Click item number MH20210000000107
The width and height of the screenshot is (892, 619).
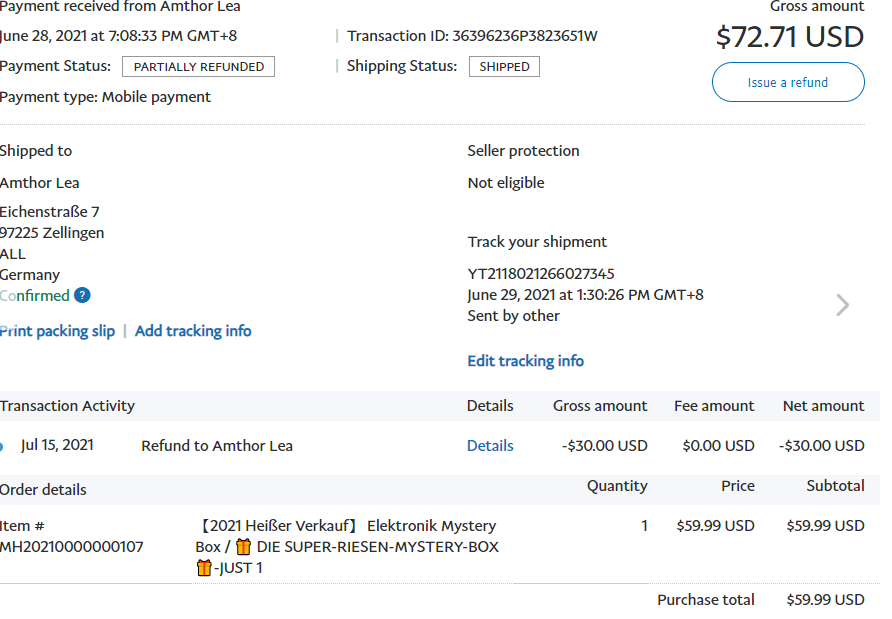click(x=72, y=547)
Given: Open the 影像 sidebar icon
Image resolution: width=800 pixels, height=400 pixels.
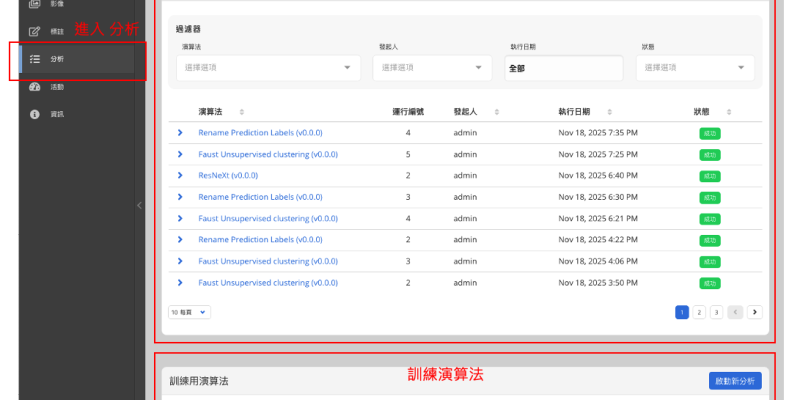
+---+
Only the pictures stay behind; copy everything else in the records above exactly.

Reply to the exercise:
Click item number MH20210000000107
The width and height of the screenshot is (892, 619).
click(x=72, y=547)
Given: Open the 影像 sidebar icon
Image resolution: width=800 pixels, height=400 pixels.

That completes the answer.